BEGIN TASK INPUTS

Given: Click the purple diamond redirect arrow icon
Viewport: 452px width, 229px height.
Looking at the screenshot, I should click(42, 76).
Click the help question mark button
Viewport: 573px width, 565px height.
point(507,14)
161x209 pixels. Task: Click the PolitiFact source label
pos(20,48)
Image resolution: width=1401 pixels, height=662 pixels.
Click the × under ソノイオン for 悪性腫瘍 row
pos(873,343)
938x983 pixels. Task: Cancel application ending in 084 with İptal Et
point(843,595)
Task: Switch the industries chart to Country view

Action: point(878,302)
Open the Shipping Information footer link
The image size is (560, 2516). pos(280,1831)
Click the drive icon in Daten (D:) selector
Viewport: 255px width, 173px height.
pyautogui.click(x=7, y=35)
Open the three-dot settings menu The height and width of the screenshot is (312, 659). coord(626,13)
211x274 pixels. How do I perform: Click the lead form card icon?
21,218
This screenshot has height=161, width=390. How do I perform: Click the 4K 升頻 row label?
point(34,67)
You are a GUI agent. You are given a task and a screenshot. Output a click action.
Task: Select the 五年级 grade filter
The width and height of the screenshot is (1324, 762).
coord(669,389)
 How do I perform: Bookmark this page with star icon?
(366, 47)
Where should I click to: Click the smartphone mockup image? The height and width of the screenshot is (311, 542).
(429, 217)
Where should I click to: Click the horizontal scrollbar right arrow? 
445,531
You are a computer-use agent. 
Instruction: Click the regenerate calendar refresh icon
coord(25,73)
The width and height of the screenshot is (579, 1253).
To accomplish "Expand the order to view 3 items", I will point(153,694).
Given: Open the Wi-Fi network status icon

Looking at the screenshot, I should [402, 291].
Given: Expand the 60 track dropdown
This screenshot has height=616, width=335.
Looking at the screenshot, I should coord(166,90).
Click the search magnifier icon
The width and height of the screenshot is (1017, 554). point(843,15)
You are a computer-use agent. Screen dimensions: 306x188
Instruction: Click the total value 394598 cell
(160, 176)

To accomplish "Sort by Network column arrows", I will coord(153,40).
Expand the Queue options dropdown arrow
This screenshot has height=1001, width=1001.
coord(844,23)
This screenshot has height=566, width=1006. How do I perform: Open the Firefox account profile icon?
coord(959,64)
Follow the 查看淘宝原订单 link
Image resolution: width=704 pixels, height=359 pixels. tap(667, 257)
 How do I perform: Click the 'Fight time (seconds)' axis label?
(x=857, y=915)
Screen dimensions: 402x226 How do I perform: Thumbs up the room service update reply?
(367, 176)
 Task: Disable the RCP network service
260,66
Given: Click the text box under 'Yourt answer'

END TASK INPUTS

◆ WHAT IS NEEDED ◆
Every line of the material above that has the string "computer" needs pulling out.

◆ EXERCISE RESPONSE ◆
You are a computer-use agent. 
You are a computer-use agent. Screen dimensions: 306x188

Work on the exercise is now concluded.